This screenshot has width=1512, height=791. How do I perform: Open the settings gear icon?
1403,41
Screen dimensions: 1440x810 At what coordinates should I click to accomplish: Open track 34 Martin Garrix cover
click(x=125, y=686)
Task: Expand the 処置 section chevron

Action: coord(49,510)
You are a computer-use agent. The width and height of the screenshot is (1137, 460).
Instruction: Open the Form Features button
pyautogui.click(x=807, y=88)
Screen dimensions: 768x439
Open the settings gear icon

※ ※ ※

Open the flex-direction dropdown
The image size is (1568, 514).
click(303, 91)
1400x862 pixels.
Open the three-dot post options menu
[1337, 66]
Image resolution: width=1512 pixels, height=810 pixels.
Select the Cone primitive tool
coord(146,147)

※ ※ ※

= WHAT THE EXERCISE ASKS =
Using the listing above, show every line that includes the string "pixels".

= REPLY =
1400x862 pixels.
Image resolution: width=1512 pixels, height=810 pixels.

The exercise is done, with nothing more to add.